DON’T BE A TOSSER, ROOCYCLE YOUR RUBBISH

As the temperatures climb and rubbish creeps back to our shores, Deliveroo’s Roocycle Your Rubbish initiative returns. The food delivery company is committed to keeping seaside spaces litter free and feels compelled to do its part once more.

Over the next three weekends, Deliveroo will be at five UK beaches to keep ’em clean as Brits flock to the shores for a summer holiday staycation. First launched in 2018, a similar campaign celebrated the arrival of Deliveroo at nearly 100 beach and coastal locations. This time round, the brand is responding to a different need – the need for clean. As families are forced to make the most of UK sunshine due to Covid-19 travel restrictions, they’ve headed to the beaches, and the litter has come with them.

As Brits resign themselves to a summer at home, the search term ‘UK holiday’ has soared up 103% compared to this time last year. A recent study has also revealed that 66% of us are interested in booking a holiday in the UK this year due to the coronavirus pandemic2.

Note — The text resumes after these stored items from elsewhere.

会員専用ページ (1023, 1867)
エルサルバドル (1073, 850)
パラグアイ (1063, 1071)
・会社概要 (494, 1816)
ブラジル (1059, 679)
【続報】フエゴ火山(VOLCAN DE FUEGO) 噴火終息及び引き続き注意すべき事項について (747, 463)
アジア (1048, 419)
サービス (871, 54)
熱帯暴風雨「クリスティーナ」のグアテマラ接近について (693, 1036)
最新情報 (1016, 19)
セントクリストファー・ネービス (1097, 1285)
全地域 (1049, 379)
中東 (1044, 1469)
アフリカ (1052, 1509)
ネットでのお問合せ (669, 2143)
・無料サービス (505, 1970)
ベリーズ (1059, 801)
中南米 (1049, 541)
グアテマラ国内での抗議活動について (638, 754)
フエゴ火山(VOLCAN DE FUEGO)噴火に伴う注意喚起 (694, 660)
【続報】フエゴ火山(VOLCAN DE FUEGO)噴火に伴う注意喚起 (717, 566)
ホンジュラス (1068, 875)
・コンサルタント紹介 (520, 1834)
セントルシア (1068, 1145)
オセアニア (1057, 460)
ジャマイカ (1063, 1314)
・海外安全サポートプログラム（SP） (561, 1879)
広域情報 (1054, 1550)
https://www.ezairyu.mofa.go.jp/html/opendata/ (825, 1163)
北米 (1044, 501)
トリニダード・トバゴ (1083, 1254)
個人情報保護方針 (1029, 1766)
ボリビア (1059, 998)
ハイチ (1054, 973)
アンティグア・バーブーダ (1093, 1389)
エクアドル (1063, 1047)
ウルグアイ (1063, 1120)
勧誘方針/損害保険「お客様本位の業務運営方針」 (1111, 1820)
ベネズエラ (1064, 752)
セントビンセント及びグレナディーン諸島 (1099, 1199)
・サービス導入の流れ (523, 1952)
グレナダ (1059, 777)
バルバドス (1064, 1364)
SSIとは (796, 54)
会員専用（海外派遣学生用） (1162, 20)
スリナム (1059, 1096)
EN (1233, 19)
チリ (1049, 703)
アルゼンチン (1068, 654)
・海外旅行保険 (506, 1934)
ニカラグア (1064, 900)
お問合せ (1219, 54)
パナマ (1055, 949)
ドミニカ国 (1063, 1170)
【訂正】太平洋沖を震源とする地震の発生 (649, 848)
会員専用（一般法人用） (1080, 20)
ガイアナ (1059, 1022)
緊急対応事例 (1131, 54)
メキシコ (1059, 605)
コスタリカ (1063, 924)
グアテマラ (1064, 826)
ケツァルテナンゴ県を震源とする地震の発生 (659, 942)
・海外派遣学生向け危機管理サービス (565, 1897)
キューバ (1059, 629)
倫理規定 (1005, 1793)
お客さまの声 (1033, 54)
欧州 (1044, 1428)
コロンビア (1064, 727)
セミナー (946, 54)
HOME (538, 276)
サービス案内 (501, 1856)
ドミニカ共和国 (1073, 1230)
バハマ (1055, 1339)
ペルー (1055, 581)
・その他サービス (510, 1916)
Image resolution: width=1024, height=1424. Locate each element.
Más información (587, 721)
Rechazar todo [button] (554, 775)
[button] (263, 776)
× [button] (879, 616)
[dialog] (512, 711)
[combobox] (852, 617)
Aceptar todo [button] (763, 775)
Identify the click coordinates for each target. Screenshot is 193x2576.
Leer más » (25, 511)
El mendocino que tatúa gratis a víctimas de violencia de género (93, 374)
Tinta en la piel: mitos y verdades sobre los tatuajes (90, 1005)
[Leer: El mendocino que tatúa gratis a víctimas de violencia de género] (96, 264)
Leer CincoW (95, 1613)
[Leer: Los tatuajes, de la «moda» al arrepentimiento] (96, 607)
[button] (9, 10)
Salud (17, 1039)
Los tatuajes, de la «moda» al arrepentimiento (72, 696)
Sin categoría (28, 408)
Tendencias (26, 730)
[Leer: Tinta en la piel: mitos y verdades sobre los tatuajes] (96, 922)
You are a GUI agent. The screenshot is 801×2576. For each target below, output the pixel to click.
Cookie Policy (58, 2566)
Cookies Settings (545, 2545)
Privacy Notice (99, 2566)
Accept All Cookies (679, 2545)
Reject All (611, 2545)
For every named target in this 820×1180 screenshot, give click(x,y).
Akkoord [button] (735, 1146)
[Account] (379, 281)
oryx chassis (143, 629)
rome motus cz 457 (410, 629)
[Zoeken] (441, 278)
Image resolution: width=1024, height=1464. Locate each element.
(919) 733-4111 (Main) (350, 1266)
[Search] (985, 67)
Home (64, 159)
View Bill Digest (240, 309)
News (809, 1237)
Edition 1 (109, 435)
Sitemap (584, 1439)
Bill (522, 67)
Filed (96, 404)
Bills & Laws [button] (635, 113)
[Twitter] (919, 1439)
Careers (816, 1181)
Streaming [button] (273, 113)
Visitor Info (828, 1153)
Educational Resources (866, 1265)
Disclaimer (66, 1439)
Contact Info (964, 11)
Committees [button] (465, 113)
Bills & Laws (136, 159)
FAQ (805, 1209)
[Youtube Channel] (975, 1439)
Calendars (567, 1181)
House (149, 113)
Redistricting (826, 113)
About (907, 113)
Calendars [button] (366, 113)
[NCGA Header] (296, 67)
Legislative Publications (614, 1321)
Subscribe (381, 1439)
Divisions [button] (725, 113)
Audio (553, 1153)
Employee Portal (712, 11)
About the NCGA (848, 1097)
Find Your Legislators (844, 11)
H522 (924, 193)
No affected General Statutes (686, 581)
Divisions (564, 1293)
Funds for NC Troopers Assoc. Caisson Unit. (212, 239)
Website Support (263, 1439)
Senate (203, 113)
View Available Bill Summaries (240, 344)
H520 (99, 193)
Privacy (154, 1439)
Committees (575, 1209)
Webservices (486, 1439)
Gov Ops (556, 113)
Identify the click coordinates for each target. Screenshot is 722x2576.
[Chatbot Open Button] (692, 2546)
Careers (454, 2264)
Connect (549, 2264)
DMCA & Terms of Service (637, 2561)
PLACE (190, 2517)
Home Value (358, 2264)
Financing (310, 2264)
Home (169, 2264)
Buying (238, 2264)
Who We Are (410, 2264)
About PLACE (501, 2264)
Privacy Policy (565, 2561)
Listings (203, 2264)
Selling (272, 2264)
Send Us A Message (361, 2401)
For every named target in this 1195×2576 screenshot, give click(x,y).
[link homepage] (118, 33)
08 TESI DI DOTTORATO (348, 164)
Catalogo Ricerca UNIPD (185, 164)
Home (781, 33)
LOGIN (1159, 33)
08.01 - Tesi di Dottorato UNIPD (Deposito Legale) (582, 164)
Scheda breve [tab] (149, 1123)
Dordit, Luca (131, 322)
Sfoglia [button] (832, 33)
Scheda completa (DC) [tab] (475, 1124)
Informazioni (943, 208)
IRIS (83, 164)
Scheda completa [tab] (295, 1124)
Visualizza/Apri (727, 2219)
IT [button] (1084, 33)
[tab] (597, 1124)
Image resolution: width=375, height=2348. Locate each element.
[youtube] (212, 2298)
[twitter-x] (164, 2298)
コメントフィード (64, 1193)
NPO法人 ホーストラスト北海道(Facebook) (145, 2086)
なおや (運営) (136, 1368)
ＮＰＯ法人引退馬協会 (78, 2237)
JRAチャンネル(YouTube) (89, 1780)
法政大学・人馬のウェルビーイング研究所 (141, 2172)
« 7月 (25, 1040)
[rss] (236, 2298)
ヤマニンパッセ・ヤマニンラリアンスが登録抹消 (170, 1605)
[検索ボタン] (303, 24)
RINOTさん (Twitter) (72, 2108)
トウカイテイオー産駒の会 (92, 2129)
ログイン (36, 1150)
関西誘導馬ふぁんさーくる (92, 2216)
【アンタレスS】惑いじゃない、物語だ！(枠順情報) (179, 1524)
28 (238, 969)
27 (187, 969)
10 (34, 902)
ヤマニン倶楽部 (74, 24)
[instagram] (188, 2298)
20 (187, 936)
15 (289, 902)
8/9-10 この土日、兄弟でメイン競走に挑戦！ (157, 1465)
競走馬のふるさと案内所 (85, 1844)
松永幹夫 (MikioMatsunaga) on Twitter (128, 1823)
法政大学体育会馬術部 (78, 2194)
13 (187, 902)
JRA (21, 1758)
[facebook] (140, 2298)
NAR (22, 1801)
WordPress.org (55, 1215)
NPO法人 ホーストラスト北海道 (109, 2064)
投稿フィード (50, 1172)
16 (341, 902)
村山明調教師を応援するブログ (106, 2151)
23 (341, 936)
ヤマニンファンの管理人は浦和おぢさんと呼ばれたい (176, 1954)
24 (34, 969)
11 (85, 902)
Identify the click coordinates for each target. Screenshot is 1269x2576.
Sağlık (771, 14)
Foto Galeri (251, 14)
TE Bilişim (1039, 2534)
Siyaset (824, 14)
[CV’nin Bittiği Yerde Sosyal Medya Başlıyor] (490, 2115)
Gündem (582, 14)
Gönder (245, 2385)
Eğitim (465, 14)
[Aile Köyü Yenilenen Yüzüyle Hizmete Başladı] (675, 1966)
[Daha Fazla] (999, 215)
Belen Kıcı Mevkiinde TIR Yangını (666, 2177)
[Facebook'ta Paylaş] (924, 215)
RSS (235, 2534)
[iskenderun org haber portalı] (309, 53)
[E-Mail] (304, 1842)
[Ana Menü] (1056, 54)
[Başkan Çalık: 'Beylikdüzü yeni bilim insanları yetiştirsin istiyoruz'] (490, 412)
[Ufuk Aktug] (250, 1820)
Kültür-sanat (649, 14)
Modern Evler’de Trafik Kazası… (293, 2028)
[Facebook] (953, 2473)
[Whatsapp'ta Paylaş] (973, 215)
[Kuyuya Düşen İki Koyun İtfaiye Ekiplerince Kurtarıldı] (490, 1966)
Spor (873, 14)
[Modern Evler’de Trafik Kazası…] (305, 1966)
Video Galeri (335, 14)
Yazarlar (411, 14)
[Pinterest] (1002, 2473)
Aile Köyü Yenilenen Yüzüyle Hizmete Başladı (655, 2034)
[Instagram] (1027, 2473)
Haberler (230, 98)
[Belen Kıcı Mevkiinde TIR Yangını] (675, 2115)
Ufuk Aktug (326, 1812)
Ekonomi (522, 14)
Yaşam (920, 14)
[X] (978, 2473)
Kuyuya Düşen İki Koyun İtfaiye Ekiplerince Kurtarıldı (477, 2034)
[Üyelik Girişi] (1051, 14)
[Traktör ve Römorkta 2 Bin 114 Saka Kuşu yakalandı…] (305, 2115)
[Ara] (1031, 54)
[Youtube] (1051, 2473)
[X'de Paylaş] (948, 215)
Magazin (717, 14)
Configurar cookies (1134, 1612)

The UK hit 33 degrees last month and a reported1 11 tonnes of litter was picked up from Brighton beach with similar stories all over the country. In a bid to decrease these shocking figures, beach goers will be handed buckets to collect rubbish, which can then be swapped for Deliveroo credit! The campaign is supported by Clean Up Britain.

As one of the worst hit beaches in the UK, Brighton was the first visited by the Roocyclers last Friday. Next they’ll be in Southend, followed by Edinburgh and Blackpool. The full Roocycling schedule is:

 

  • Brighton (24th July)
  • Bournemouth (25th July)
  • Southend Seafront (30th July)
  • Edinburgh (1st August)
  • Blackpool (1st August)

 

In 2018 Deliveroo became the first food delivery company to require customers to opt-in to receive plastic cutlery with their meals. This has drastically reduced the number of meals being delivered with cutlery – fewer than 10% of meals ordered now have this. This global feature means millions of pieces of single-use plastic are being saved each year, meaning that less end up on shores.